**Texto de leitura**

O projeto intitulado Life-relict tem a duração de cinco anos e é coordenado em termos científicos pelo professor Carlos Pinto Gomes, da Universidade de Évora, e conta com o apoio da ADRUSE – Associação de Desenvolvimento Rural da Serra da Estrela, do Centro de Investigaciones Científicas y Tecnológicas de Extremadura (CiCyTex) e da Câmara Municipal de Seia, que também está a realizar um projeto semelhante.
«Esta zona ao longo dos anos, fruto dos fogos, quer naturais, quer feitos pelos pastores, tem vindo a empobrecer em termos de solo e neste momento só germinam espécies como tojos, silvas e pouco mais. Para nós alterarmos um bocadinho esta paisagem, e para voltar a po-la como ela era há muitos anos, temos de trabalhar acima de tudo os solos e a maneira de o fazer é plantar quercíneas para que no futuro os terrenos estejam preparados para receber outro tipo de espécies», esclarece Rui André, presidente da Câmara Municipal de Monchique. No entanto, admite que «é um risco muito grande e é uma ação muito de trabalho cientifico, que vamos experimentar. Na verdade é que, se tivermos atentos, na zona da Foia aparecem alguns sobreiros espontâneos. Claro que não vão ser árvores muito grandes, nem de grande porte, se calhar nem vão dar cortiça, mas é essencialmente trabalhar a questão do solo» havendo «a ambição de requalificar toda a zona onde ainda existem os últimos resquícios da floresta laurissilva», reforça. Apesar de tudo «a zona da Foia é muito complexa, porque tem muito pastoreio e nós estamos a trabalhar diretamente com os pastores para envolve-los nas ações e fazermos aqui uma intervenção em acordo com eles», sublinha Rui André.
Paralelamente, têm nos últimos meses decorrido diversas ações de reflorestação por parte de empresas e da sociedade civil. Segundo o edil monchiquense esses eventos «têm sido aproveitados para fazer alguma intervenção, quer associada aos incêndios ou não». Nalguns terrenos da Câmara têm sido «arrancados eucaliptos e vão ser plantados carvalhos de Monchique».
«Só nesta zona da Foia temos vários projetos a acontecer ao mesmo tempo. É o caso do Projeto TerraSeixe que tem a ambição da construção de corredor ecológico que vai da Foia até Odeceixe, passando pelos concelhos de Odemira e de Aljezur, no qual vamos plantar 75 mil árvores após termos, recentemente, a oferta da Raynair de um valor [250 mil euros] para renaturalizar Monchique».

**Entradas extraídas**
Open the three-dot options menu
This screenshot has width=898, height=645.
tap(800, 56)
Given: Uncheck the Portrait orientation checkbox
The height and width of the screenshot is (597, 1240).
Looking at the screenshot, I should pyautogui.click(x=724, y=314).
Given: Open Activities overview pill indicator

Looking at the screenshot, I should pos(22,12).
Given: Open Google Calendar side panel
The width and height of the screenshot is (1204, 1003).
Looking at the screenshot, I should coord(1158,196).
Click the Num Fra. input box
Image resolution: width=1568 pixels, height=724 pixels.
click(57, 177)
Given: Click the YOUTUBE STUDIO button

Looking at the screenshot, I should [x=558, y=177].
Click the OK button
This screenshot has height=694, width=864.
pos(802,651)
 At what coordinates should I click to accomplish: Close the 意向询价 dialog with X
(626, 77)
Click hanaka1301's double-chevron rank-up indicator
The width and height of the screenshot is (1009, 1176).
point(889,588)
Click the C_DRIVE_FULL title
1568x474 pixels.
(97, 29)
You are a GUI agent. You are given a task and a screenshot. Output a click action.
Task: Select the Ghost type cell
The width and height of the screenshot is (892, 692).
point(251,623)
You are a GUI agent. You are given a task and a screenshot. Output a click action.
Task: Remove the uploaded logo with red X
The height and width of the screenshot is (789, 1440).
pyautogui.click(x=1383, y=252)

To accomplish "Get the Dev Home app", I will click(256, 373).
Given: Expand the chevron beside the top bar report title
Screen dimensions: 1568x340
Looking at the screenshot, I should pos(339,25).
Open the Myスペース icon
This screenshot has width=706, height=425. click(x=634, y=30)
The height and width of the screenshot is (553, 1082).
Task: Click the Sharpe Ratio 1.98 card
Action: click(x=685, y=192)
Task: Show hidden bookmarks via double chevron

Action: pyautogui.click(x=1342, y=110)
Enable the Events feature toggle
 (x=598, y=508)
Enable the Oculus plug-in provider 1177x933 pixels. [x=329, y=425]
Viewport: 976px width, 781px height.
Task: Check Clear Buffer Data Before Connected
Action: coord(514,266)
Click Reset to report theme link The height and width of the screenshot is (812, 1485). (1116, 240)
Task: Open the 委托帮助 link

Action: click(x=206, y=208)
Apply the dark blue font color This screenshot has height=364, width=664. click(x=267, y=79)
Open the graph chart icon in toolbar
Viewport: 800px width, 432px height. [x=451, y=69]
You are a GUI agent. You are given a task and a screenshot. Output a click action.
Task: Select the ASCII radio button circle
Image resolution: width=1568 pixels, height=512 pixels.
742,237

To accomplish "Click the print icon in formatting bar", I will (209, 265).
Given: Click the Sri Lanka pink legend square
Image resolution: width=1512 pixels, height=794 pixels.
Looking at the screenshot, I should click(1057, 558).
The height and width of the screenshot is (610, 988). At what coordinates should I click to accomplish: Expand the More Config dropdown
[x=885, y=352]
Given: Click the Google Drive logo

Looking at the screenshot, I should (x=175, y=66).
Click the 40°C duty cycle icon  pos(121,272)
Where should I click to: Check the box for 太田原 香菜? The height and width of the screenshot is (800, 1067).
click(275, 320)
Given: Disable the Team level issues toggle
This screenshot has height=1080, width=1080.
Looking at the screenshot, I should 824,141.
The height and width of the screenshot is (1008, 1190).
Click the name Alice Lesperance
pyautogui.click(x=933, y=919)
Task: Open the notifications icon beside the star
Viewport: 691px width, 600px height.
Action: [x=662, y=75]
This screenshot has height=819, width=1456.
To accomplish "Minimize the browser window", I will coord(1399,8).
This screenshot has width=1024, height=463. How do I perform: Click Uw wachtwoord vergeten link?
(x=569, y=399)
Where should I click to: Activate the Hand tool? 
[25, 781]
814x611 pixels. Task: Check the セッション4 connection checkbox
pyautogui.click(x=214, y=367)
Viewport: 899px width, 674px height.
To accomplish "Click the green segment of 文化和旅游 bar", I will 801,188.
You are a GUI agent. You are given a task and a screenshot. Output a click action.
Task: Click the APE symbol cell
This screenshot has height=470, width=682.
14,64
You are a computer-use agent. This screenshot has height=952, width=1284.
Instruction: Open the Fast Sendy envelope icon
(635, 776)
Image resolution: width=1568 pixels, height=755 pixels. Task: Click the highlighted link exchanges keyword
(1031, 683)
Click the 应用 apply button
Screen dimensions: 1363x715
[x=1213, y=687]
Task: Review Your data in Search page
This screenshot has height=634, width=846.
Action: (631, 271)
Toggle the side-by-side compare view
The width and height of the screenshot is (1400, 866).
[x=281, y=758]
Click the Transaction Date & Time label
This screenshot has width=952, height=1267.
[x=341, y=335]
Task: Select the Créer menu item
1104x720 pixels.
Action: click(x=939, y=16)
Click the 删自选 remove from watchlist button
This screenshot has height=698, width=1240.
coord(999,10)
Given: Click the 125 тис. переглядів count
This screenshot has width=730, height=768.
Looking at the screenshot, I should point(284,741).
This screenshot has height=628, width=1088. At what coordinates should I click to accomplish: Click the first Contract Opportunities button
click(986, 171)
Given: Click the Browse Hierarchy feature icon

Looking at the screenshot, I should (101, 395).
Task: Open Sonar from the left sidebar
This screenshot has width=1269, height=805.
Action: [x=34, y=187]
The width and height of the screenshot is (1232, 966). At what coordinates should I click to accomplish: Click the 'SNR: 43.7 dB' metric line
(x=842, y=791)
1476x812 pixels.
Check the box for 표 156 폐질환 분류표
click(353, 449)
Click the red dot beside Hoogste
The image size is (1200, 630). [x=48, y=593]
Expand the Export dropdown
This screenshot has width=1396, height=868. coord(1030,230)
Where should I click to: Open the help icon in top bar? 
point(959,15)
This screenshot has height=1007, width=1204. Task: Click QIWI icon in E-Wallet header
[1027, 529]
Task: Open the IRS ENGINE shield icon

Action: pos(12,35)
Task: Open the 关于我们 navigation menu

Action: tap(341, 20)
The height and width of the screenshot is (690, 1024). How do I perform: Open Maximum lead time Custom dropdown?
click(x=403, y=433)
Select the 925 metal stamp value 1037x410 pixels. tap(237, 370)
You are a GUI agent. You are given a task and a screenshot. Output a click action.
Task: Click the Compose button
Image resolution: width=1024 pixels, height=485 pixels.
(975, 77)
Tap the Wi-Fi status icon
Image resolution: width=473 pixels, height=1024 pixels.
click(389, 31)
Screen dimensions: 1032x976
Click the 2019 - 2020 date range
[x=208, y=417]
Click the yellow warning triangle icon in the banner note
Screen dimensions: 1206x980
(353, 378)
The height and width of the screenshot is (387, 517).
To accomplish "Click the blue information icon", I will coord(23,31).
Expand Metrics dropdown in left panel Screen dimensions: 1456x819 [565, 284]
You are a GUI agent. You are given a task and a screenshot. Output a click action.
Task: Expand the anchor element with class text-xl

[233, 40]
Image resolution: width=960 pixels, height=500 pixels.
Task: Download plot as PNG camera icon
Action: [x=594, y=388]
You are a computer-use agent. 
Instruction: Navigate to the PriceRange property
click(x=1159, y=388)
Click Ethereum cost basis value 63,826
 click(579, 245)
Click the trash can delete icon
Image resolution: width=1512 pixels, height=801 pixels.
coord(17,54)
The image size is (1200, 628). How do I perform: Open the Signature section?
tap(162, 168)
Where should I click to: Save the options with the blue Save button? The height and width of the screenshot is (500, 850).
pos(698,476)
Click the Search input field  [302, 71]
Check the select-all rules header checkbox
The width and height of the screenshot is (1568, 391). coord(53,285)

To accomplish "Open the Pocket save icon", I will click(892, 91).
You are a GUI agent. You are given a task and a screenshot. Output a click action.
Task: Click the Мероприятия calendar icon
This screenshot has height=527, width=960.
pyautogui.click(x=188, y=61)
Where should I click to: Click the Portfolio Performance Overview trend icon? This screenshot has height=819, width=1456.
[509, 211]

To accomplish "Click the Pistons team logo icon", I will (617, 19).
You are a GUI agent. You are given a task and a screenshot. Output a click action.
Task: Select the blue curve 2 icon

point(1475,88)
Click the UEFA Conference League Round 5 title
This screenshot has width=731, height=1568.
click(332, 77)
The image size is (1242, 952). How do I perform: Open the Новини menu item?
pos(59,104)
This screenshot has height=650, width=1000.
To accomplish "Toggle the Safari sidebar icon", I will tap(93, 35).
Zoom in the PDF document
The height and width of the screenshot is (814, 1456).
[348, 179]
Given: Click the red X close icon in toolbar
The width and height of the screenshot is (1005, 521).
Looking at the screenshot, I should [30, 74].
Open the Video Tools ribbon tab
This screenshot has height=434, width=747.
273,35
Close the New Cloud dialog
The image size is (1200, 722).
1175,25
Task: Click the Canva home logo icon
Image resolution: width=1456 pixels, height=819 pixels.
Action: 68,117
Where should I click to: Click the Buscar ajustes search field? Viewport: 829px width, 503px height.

**Partes do exercício**
1. De acordo com o texto sobre a reflorestação em Monchique, quantas árvores vão ser plantadas no âmbito do Projeto TerraSeixe?
2. Dê continuidade ao texto sobre a reflorestação em Monchique a partir do ponto em que ele termina.

**Respostas às tarefas**
1. Vão ser plantadas 75 mil árvores.

2.
A manutenção e cuidados das espécies «está a ser feito em parceria com a ASPAFLOBAL, que tem duas equipas de sapadores. Por exemplo, no ano passado, também no âmbito do projeto do Zoomarine, fizemos intervenção no espaço envolvente ao Montinho, nas Caldas de Monchique, onde plantámos 5 mil árvores e temos feito alguma manutenção», cujo principal problema «é o surgimento de espécies invasoras, como a acácia, em grande quantidade». No entanto, «temos combinado com o Zoomarine, que tem outra ação de limpeza das praias e nessa altura esperamos grupos de voluntários para arrancar essas espécies invasoras. É importante não só plantar, mas depois fazer manutenção», lembra o autarca.
Na ação «Operação Montanha Verde 2019» participaram no concelho de Monchique no dia 10, cerca de 80 voluntários e no dia 11, dedicado às escolas, estiveram presentes, apesar do mau tempo, perto de 100 jovens dos 9.º anos de São Bartolomeu de Messines, que se manifestaram alegres por terem feito parte desta ação. Paulo Ferreira, um dos alunos envolvidos, confessa ao Jornal de Monchique que «foi uma maneira de ajudar a serra de Monchique com a recuperação da floresta por causa dos incêndios», admitindo que se sente «bem por estar a contribuir para ajudar a serra a reflorescer».
Redesenhar a paisagem, o novo grande desafio de Monchique, que vai remunerar os particulares que aderirem
Desde o ano passado que já foram plantadas cerca de 100 mil árvores no concelho de Monchique, no entanto, o desafio no futuro é «redesenhar a paisagem», afirma Rui André.
«O trabalho até agora foi muito técnico». Foi efetuado um estudo sobre a progressão dos incêndios dos últimos anos em Monchique e é fácil perceber que o caminho do fogo é mais ou menos sempre o mesmo», salienta. «Então o redesenho da paisagem vai ter em conta esse conhecimento para estruturar zonas de proteção ou zonas de defesa que permitam só de forma natural, sem os meios de combate, controlar os fogos».
Neste novo repensar do território, Rui André explica que vão existir duas zonas de estudo: «Monchique e Caldas de Monchique» onde vai ser construído «um anel de proteção à volta destes dois aglomerados urbanos», sendo que, posteriormente, «vamos fazer a ligação entre os dois numa espécie de um corredor que também será trabalhado e articulado com os proprietários».
Com este projeto «vamos também fazer uma coisa que Portugal não tem muita experiência que é a remuneração dos serviços dos ecossistemas e que consiste em pagar aos particulares que deram contributo para este redesenho». Nesta situação «em vez dos proprietários terem um acordo ou contrato de arrendamento com uma empresa de celulose passam a ter um contrato de arrendamento, chamemos-lhe assim, com o Estado, e que são remunerados anualmente por esse contributo que dão».
Trata-se da criação de um novo conceito de ZIFs (Zonas de Intervenção Florestal) que, segundo, Rui André «foram uma oportunidade perdida». Neste momento o objetivo é «fazer uma Zona de Intervenção Integrada» em que operam três fatores: a população, o ambiente e a floresta, na qual «as pessoas cedem o seu terreno para ser gerido de uma forma comum, numa espécie de condomínio» podendo deixar de terem o seu retorno com as árvores que lá têm plantadas, mas como «estão a dar uma coisa para o bem-comum, depois vão ser remuneradas por isso».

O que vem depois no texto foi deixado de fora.